Leading the Way
It’s been more than five years since either Dr. Lawrence Mozell Clark or Dr. Augustus McIver Witherspoon served in the NC State administration. Yet their impact endures, even in their absence.
From their arrival in the NC State administration in the early 1970s, Clark and Witherspoon were forces on campus. They were among the first African-Americans to hold leadership positions on campus, and they used those roles to make NC State a more inclusive place.
“I don’t think you will find a more compassionate team of men who were so concerned about the details of life at North Carolina State for every single person who walked through the door,” said Dr. Sheila Smith McKoy, director of the African American Cultural Center, in a video that’s part of a cultural center exhibit memorializing Clark and Witherspoon. “They weren’t just engaged in diversity efforts for people of African descent. They were engaged in it for campuswide endeavors because they knew how important it was for us to move forward differently at North Carolina State University.”
Larry Monteith, NC State’s chancellor from 1989 to 1998 has called Witherspoon and Clark pioneers for diversity on campus.
Witherspoon’s career as a pathbreaker at NC State predates his tenure as a professor and administrator. He came to NC State in the late 1960s as a graduate student in botany. Witherspoon was the first African-American to earn a master’s degree at NC State and the second to receive a doctorate. He became an instructor after finishing his studies in 1971, eventually becoming the first African-American professor in university history.
Clark came to NC State as a math professor and associate provost in 1974. He was the second African-American administrator in university history. Witherspoon and Clark were founding fathers of organizations and programs that still sustain diversity efforts on campus today, including the African-American Cultural Center, the University-Community Brotherhood Dinner, the Peer Mentor Program and the African American Symposium.
One of the central pieces of the African-American Symposium, a summer orientation program, is a presentation called “Who Am I?” Clark devised it as a way of connecting young students to a rich cultural tradition with African roots thousands of years deep, African American Cultural Center Program Director Toni Thorpe said. It ends with students envisioning their own graduation as an offshoot of that heritage.
“The content of the ‘Who Am I?’ is really important for self-identity, for knowing who you are and where you came from,” said Janell Miller, a senior English major, in the exhibit video.

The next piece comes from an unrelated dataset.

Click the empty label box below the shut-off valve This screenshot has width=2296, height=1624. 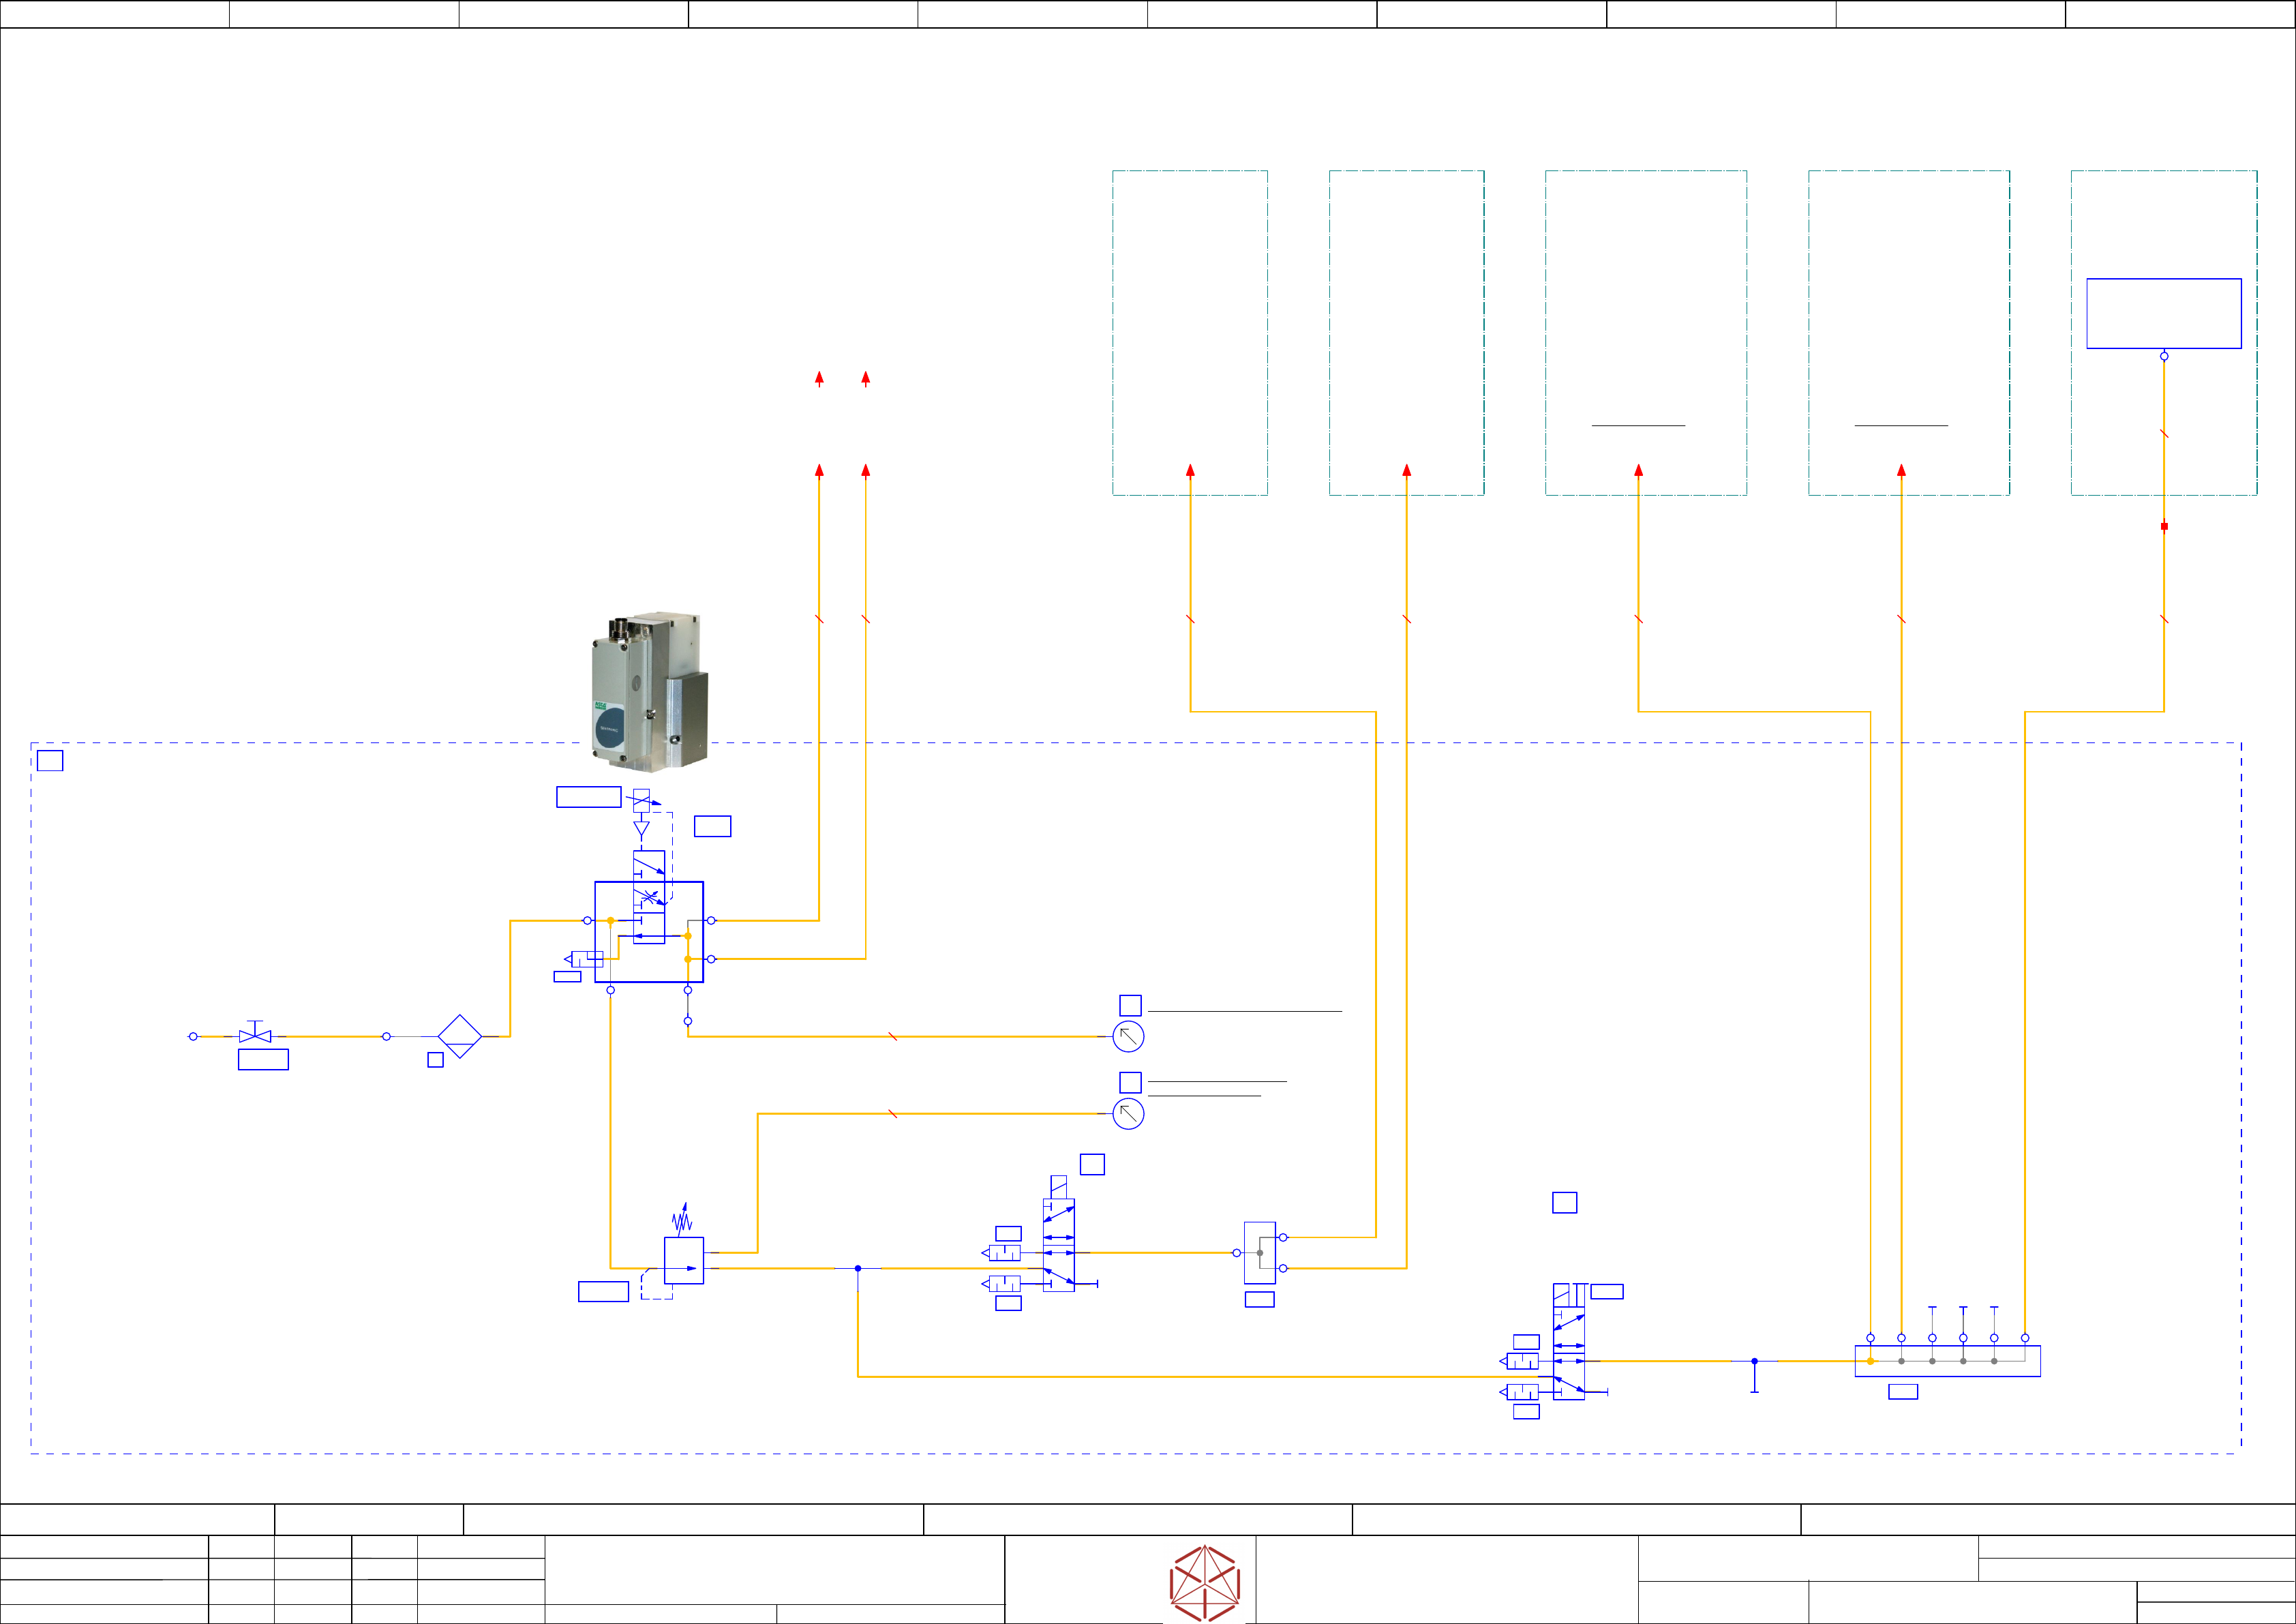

Clark and Witherspoon strengthened the connection between African-Americans at NC State and their heritage by launching annual trips to west Africa for students in the late 1980s. The trips were perspective-shifting events for participants, according to Carol Love, associate dean emeritus in the College of Natural Resources.
“To visit houses, to visit schools, to visit villages, it was an emotional experience,” Love said in the exhibit video. “(On) a lot of the bus trips I remember, tears were just flowing.”
Witherspoon stayed at NC State until shortly before his death in 1994. The Witherspoon Student Center, which is home to the African American Cultural Center, was named for him. Clark retired in 2007 but made regular visits to campus until shortly before his death in January 2012, Thorpe said.
This year, the African-American Cultural Center is reviving the community brotherhood dinner Clark launched in 1982 and renaming it in his honor. The event will take place March 21 at the McKimmon Center.
“Opening Doors: The Lives and Legacies of Dr. Augustus Witherspoon and Dr. Lawrence M. Clark,” an exhibit at the African American Cultural Center, will run until Aug. 1, 2013. Located on the second floor of the Witherspoon Student Center, the cultural center gallery is open from 1 p.m. to 9 p.m. Monday through Thursday and from 1 p.m to 5 p.m. on Fridays.